* start SUPPLIED ENTRIES *

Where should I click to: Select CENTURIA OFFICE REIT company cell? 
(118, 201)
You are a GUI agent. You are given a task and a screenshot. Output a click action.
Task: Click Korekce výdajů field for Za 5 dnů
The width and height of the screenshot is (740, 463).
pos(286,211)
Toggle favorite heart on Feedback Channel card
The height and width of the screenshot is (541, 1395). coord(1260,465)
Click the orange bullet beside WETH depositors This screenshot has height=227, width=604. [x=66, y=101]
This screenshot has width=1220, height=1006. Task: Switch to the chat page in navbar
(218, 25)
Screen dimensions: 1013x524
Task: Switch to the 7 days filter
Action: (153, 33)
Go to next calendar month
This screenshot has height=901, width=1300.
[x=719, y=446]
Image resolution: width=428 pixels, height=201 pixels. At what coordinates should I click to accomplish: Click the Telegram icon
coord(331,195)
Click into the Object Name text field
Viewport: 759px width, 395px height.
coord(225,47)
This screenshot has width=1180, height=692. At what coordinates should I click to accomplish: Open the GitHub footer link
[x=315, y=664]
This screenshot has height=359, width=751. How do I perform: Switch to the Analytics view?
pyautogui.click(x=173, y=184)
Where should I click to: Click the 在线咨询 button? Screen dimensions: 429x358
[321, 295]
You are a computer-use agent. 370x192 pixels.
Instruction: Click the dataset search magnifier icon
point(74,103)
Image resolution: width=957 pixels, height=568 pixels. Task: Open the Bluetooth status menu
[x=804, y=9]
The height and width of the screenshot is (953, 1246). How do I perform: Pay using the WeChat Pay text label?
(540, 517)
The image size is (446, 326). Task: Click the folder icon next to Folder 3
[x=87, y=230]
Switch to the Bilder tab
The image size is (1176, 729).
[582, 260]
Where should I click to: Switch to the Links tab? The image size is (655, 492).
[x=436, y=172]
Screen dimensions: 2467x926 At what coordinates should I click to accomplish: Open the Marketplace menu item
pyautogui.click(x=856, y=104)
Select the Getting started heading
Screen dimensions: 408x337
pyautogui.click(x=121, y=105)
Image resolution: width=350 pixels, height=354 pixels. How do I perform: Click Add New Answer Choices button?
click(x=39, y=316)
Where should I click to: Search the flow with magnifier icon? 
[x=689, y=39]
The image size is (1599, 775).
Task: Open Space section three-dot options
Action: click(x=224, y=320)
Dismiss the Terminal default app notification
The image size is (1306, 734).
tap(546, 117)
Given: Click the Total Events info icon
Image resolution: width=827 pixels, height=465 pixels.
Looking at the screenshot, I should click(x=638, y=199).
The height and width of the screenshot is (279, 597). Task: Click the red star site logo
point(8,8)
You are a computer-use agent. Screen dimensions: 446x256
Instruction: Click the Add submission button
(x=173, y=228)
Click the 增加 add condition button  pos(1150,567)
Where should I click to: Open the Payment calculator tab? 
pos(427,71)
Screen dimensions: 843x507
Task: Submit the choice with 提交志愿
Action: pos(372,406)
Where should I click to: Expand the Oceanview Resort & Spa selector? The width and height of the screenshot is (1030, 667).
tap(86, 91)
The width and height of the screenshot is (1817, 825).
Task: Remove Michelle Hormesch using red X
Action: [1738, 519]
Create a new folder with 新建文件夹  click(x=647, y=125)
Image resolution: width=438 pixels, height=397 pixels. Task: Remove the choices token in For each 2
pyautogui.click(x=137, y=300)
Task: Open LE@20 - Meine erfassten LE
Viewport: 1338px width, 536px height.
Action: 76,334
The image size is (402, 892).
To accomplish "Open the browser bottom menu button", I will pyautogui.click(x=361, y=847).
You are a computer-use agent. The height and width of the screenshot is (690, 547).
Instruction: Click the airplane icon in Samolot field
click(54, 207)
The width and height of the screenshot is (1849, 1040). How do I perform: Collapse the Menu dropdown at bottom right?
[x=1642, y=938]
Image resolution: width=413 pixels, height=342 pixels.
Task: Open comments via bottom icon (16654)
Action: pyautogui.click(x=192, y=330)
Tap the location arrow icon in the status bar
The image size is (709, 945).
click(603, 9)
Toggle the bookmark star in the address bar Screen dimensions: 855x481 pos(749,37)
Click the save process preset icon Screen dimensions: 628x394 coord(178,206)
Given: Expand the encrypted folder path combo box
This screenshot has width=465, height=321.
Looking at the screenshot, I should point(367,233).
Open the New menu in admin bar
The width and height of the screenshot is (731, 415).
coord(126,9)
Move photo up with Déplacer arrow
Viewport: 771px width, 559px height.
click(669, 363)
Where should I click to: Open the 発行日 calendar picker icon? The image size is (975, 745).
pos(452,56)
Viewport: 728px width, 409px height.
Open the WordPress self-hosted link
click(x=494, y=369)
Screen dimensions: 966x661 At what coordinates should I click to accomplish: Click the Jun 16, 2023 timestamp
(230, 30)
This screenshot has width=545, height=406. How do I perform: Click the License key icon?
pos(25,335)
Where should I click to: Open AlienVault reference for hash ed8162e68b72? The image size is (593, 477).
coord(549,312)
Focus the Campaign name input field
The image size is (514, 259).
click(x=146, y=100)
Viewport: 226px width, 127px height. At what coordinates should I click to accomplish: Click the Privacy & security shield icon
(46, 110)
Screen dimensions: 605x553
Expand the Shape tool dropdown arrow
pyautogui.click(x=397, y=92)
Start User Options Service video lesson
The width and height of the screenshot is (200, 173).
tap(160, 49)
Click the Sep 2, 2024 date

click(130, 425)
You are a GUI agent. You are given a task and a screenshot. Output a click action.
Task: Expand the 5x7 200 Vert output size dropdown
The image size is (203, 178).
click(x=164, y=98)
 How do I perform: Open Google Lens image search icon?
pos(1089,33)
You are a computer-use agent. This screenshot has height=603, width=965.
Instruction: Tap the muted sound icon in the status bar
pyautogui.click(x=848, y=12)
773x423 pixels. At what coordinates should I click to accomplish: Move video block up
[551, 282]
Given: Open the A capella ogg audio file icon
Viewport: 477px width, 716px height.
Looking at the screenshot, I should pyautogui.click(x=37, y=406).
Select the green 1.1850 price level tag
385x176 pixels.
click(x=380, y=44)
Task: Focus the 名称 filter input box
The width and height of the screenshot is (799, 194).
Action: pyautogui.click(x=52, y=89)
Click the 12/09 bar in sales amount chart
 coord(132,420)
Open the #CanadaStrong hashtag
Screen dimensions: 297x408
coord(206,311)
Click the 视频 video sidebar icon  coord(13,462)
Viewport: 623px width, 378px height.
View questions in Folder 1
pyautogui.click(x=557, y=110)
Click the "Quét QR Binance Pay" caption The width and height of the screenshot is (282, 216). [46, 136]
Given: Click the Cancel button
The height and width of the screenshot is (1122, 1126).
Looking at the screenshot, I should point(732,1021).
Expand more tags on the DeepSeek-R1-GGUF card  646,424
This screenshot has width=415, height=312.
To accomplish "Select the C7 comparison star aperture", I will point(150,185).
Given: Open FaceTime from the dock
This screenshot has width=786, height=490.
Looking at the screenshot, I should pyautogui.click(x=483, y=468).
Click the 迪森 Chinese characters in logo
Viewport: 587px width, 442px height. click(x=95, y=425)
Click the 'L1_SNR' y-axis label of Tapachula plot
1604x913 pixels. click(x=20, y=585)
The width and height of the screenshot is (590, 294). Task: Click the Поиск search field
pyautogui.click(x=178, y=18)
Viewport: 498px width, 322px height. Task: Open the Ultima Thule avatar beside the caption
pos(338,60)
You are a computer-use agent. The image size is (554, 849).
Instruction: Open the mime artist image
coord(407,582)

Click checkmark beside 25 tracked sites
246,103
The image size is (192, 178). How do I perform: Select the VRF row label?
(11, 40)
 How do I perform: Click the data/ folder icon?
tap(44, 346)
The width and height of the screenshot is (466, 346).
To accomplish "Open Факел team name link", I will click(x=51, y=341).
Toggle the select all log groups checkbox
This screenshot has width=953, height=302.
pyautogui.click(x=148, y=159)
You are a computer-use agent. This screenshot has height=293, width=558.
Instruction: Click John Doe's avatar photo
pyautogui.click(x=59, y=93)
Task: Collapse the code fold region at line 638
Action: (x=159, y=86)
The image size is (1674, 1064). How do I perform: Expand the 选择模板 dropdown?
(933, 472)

* end SUPPLIED ENTRIES *

* PROBLEM TO SOLVE *
Rewrite the material from the line containing "Image resolution: width=438" through the line containing "Click the save" as a Markdown table with two columns, Row and Line. Number each line and leave out any blank lines.

* RESPONSE BELOW *
| Row | Line |
|---|---|
| 1 | Image resolution: width=438 pixels, height=397 pixels. Task: Remove the choices token in For each 2 |
| 2 | pyautogui.click(x=137, y=300) |
| 3 | Task: Open LE@20 - Meine erfassten LE |
| 4 | Viewport: 1338px width, 536px height. |
| 5 | Action: 76,334 |
| 6 | The image size is (402, 892). |
| 7 | To accomplish "Open the browser bottom menu button", I will pyautogui.click(x=361, y=847). |
| 8 | You are a computer-use agent. The height and width of the screenshot is (690, 547). |
| 9 | Instruction: Click the airplane icon in Samolot field |
| 10 | click(54, 207) |
| 11 | The width and height of the screenshot is (1849, 1040). How do I perform: Collapse the Menu dropdown at bottom right? |
| 12 | [x=1642, y=938] |
| 13 | Image resolution: width=413 pixels, height=342 pixels. |
| 14 | Task: Open comments via bottom icon (16654) |
| 15 | Action: pyautogui.click(x=192, y=330) |
| 16 | Tap the location arrow icon in the status bar |
| 17 | The image size is (709, 945). |
| 18 | click(603, 9) |
| 19 | Toggle the bookmark star in the address bar Screen dimensions: 855x481 pos(749,37) |
| 20 | Click the save process preset icon Screen dimensions: 628x394 coord(178,206) |